*Task to complete*: I need the lines below from the one with "Task: Click the inner crossbar of the first G" down to the one with "the word Mini" reproduced exactly, both ends included, and nothing else.

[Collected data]
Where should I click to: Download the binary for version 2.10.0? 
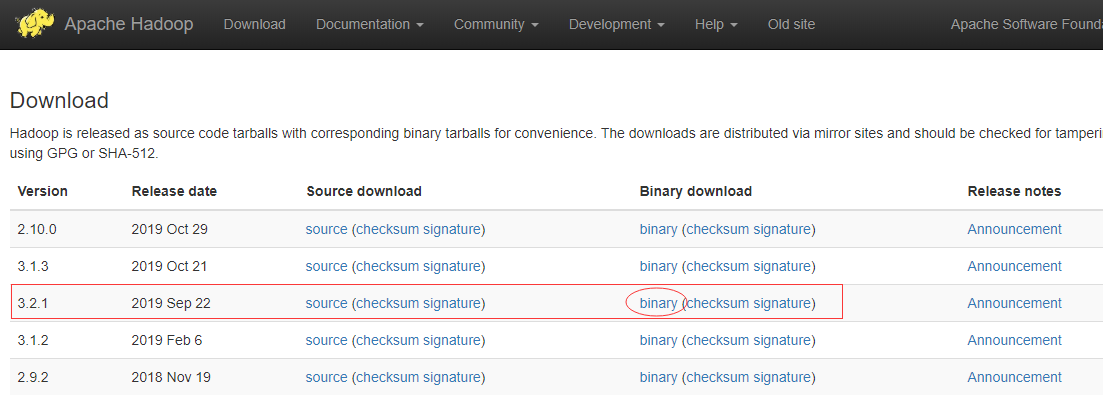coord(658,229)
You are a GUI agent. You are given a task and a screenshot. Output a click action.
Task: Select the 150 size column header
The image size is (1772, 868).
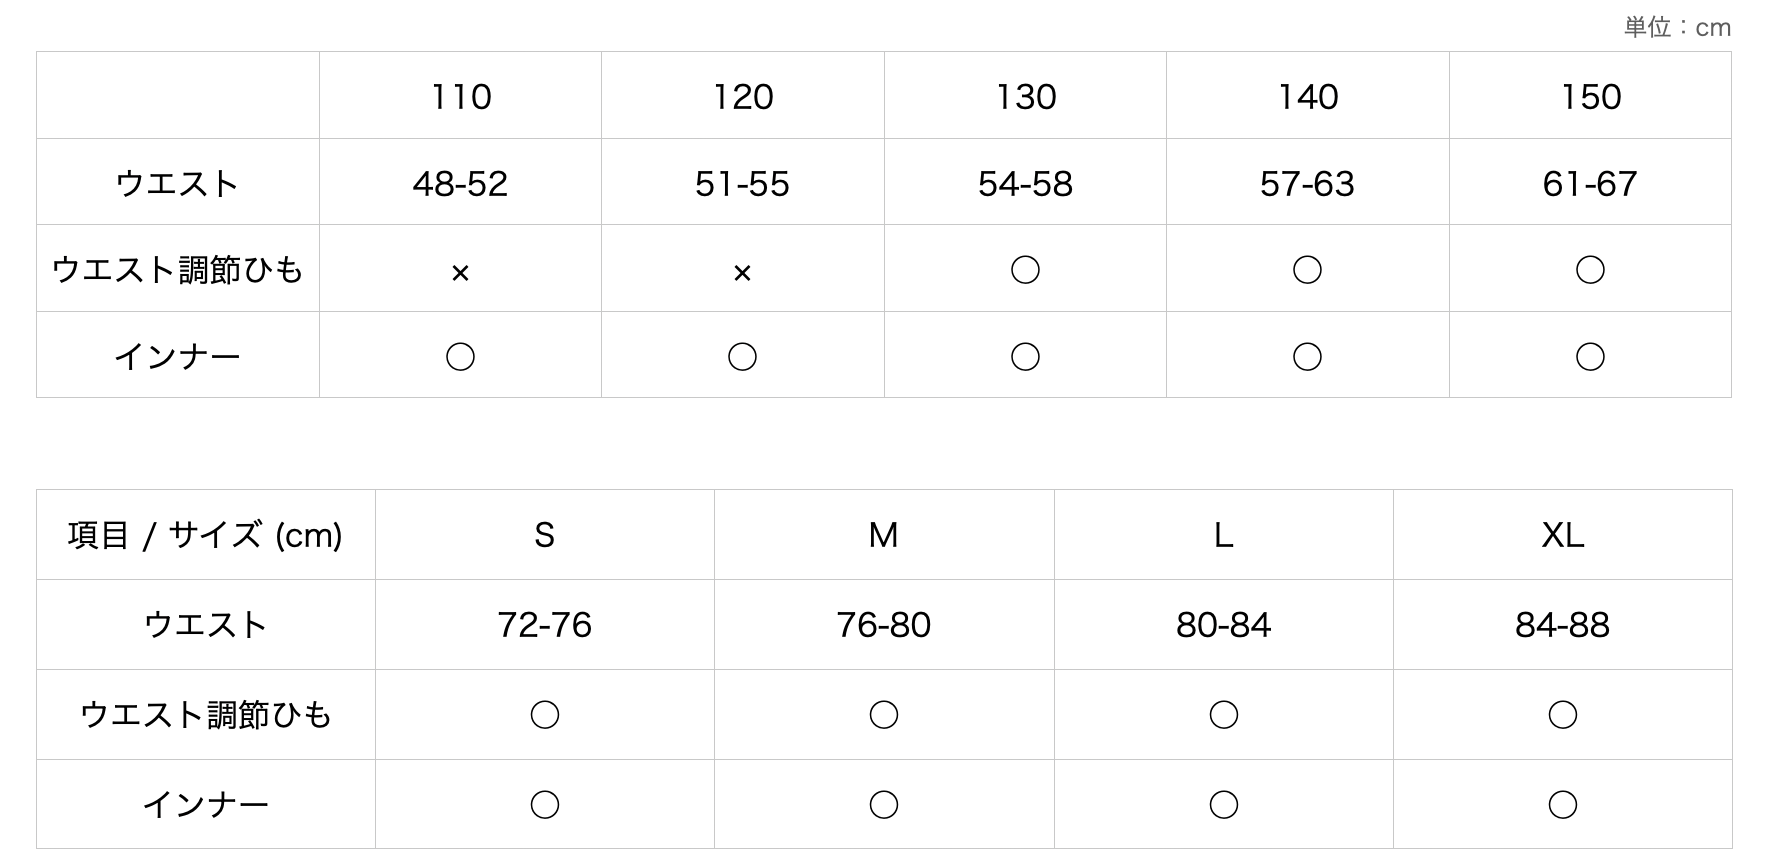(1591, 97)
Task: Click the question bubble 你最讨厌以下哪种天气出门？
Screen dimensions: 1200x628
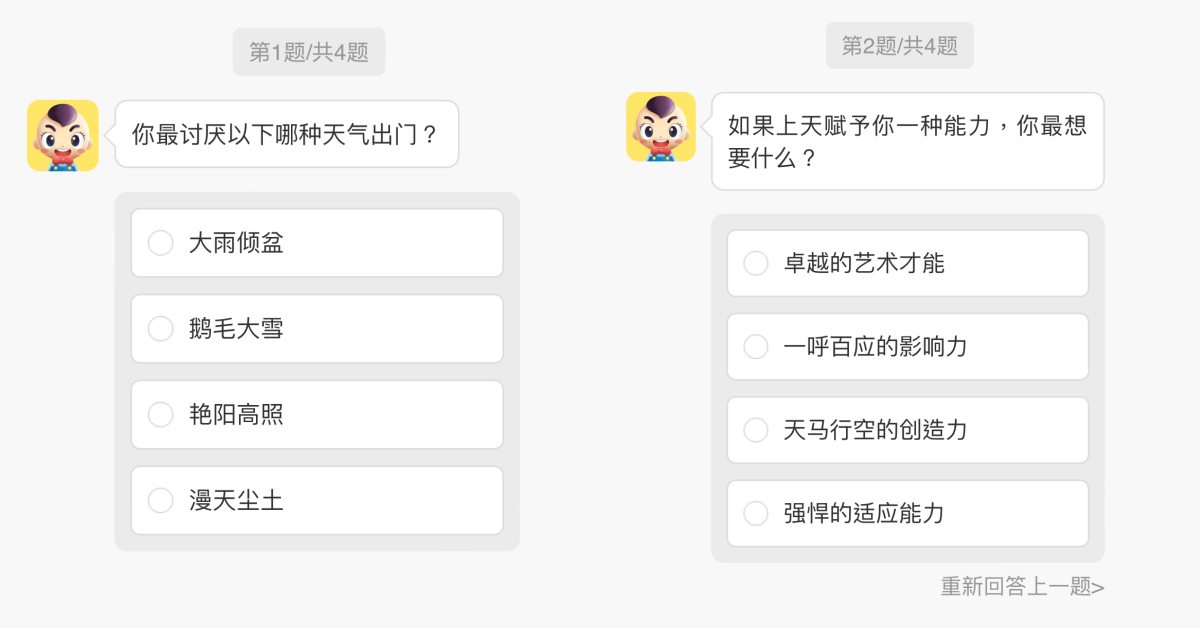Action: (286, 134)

* * *

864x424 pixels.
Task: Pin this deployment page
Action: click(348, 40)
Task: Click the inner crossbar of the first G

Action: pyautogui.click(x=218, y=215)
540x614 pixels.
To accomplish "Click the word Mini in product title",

*Answer to this problem*:
Task: Click the inner crossbar of the first G

Action: pyautogui.click(x=218, y=215)
540x614 pixels.
To accomplish "Click the word Mini in product title",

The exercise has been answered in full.